Com’è noto le sue prospettive erano piuttosto uniformi. Non svettava, certo, per ingegno, ma mentre con uno sguardo tra l’affettato e l’indolente abbracciava sorpresa cielo e terra, l’insieme, s’avvide di non esserne avulsa. Tanto più che le rive dello stagno dei loti blu erano così candide che meditarci su sarebbe stato un bel gioco. Inoltre, il Buddha senza nome del giardino infinito sembrava piuttosto una cuspide, la punta di un iceberg. Già, meditare sul bianco, da non perdere.

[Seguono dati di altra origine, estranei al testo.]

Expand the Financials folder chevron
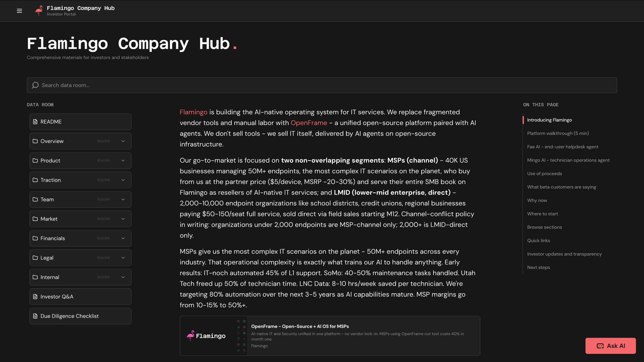644x362 pixels. [x=123, y=238]
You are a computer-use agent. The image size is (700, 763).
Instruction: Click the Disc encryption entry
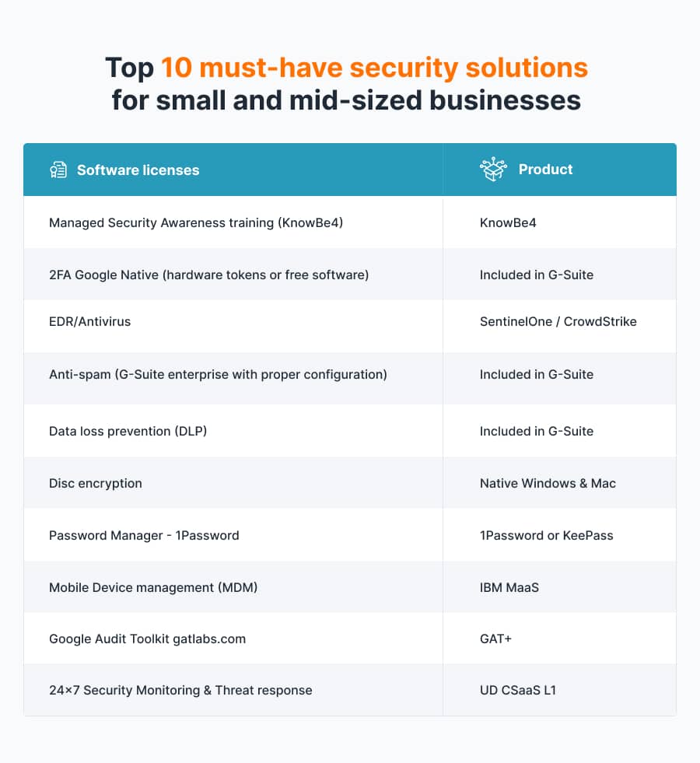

La rana zen, equipaggiata a dovere, si dispose a sfidare quei fiocchi di se stessa che taluni chiamavano neve. Li accolse mentre le sfioravano il viso. Levitò con quelle semplici formule di vita che il Dio delle rane aveva voluto donarle. Poi, d’improvviso, di punto in bianco, è proprio il caso di dirlo, si svegliò, aveva sognato. Sì rimboccò le maniche e preparò la cena per i suoi amici disoccupati della porta accanto. L’indomani sarebbe stata routine.